Let's consider the behaviour without Batchify
:
- create an item (CPU work) and yield it
- send it to the store (network IO)
- create an item (CPU work) and yield it
- send it to the store (network IO)
- create an item (CPU work) and yield it
- send it to the store (network IO)
- ...
In particular, this means that there is a predictable pause between store requests. SE.Redis handles socket IO on a dedicated worker thread, and the above could quite easily result in high packet fragmentation, especially since I was using the "fire and forget" flag. The writer thread needs to flush periodically, which it does when either the buffer hits a critical size, or there is no more work in the outbound message queue.

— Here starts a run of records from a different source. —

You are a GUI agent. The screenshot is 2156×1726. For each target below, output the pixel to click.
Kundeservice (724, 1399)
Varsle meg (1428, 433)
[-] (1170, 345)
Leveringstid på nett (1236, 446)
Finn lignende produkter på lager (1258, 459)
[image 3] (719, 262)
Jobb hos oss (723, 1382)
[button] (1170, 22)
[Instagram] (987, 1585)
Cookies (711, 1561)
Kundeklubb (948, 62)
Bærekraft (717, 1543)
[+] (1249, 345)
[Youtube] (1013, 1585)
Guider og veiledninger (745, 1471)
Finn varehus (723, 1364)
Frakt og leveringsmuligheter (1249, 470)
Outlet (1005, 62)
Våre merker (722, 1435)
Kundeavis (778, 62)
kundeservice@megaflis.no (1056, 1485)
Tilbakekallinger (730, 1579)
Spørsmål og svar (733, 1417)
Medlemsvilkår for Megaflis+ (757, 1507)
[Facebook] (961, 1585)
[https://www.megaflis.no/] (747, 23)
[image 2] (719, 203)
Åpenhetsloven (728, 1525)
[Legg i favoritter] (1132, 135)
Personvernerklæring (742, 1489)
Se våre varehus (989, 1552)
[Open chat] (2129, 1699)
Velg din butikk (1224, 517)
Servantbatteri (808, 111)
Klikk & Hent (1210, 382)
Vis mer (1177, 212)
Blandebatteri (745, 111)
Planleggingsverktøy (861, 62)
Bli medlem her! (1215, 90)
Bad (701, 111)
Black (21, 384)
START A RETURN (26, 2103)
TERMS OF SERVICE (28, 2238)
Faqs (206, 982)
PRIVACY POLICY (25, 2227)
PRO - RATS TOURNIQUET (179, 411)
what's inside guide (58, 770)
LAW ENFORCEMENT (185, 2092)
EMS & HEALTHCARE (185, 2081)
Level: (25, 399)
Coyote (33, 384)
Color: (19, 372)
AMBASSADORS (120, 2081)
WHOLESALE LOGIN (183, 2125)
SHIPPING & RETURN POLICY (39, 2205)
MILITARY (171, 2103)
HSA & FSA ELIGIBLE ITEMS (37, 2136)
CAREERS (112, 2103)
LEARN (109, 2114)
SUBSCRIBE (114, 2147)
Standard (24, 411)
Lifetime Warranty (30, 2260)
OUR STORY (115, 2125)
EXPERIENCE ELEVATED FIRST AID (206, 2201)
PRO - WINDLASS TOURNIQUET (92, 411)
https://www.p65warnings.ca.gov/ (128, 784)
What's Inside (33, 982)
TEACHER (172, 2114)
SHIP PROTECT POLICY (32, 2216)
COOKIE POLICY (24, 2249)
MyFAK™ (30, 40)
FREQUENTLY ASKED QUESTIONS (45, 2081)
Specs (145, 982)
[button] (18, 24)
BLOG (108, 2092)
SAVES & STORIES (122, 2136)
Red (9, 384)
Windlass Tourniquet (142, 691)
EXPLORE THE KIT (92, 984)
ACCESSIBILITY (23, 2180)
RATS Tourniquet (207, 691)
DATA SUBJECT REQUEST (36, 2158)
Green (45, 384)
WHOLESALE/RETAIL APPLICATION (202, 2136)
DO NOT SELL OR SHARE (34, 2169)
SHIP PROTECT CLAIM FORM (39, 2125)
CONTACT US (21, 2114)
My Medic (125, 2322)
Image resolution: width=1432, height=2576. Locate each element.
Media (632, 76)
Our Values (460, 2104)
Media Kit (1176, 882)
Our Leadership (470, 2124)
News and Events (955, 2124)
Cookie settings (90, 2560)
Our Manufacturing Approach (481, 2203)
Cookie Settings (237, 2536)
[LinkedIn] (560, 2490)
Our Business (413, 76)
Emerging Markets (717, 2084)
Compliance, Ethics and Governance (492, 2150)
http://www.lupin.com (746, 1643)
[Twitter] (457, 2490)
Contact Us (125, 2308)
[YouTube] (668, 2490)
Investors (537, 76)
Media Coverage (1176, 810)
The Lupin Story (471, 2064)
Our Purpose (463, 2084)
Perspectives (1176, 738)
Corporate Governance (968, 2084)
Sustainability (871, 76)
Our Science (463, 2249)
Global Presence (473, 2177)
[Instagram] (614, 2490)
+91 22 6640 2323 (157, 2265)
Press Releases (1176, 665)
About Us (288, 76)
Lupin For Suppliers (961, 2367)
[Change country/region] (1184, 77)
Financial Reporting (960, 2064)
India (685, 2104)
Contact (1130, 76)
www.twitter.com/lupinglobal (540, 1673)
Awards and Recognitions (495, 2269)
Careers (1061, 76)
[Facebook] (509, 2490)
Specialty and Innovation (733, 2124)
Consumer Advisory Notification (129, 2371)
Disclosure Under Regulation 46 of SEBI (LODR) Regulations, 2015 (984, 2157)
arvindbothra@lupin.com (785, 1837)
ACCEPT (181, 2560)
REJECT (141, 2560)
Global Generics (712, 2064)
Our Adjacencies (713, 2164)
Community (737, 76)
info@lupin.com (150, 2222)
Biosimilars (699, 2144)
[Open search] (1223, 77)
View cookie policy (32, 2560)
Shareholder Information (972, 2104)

Now consider what batchify does:
- create an item (CPU work) and buffer it
- create an item (CPU work) and buffer it
- ...
- create an item (CPU work) and buffer it
- yield an item
- send it to the store (network IO)
- yield an item
- send it to the store (network IO)
- ...
- yield an item
- send it to the store (network IO)
- create an item (CPU work) and buffer it
- ...
here you can hopefully see that the CPU effort between store requests is significantly reduced. This more correctly mimics the original code where a list of millions was created initially, and then iterated. But additionally, it means that there is a very good chance that the thread creating outbound messages can go at least as fast as the writer thread, which means that the outbound queue is unlikely to become zero for any appreciable time. This allows for much lower packet fragmentation, because now instead of having a packet per request, there's a good chance that multiple messages are in each packet. Fewer packets generally means higher bandwidth due to reduced overheads.